Stored items
+ + + + + + +

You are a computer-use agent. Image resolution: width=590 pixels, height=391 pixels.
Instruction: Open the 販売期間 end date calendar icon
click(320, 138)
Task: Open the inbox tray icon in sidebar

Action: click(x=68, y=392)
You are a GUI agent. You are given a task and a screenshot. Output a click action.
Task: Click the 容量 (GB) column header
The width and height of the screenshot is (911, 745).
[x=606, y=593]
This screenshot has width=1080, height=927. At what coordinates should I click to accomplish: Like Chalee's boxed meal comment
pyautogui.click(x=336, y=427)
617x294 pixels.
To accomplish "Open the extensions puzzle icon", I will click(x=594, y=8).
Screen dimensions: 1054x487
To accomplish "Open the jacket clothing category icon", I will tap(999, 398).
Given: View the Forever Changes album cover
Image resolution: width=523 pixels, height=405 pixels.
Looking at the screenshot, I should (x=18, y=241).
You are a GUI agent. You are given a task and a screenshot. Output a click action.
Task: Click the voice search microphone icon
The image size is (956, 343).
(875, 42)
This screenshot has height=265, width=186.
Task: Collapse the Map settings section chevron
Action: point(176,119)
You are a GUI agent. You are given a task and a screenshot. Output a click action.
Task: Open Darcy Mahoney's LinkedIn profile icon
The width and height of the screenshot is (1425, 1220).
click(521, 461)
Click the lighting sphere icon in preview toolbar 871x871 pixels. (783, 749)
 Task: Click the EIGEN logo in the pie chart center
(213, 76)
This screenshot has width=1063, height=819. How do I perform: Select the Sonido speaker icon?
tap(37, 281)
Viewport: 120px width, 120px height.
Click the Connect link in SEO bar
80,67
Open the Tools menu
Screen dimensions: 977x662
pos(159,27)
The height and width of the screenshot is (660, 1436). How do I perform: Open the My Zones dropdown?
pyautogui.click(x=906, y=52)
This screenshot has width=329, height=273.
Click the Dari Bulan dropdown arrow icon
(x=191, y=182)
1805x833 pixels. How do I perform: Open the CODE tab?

+ + + + + + +

§ **What to work on**
Return, word for word, every line from the top of the entries down to the line that holds "Task: Open Darcy", both included.

§ **Task answer**
You are a computer-use agent. Image resolution: width=590 pixels, height=391 pixels.
Instruction: Open the 販売期間 end date calendar icon
click(320, 138)
Task: Open the inbox tray icon in sidebar

Action: click(x=68, y=392)
You are a GUI agent. You are given a task and a screenshot. Output a click action.
Task: Click the 容量 (GB) column header
The width and height of the screenshot is (911, 745).
[x=606, y=593]
This screenshot has width=1080, height=927. At what coordinates should I click to accomplish: Like Chalee's boxed meal comment
pyautogui.click(x=336, y=427)
617x294 pixels.
To accomplish "Open the extensions puzzle icon", I will click(x=594, y=8).
Screen dimensions: 1054x487
To accomplish "Open the jacket clothing category icon", I will tap(999, 398).
Given: View the Forever Changes album cover
Image resolution: width=523 pixels, height=405 pixels.
Looking at the screenshot, I should (x=18, y=241).
You are a GUI agent. You are given a task and a screenshot. Output a click action.
Task: Click the voice search microphone icon
The image size is (956, 343).
(875, 42)
This screenshot has height=265, width=186.
Task: Collapse the Map settings section chevron
Action: point(176,119)
You are a GUI agent. You are given a task and a screenshot. Output a click action.
Task: Open Darcy Mahoney's LinkedIn profile icon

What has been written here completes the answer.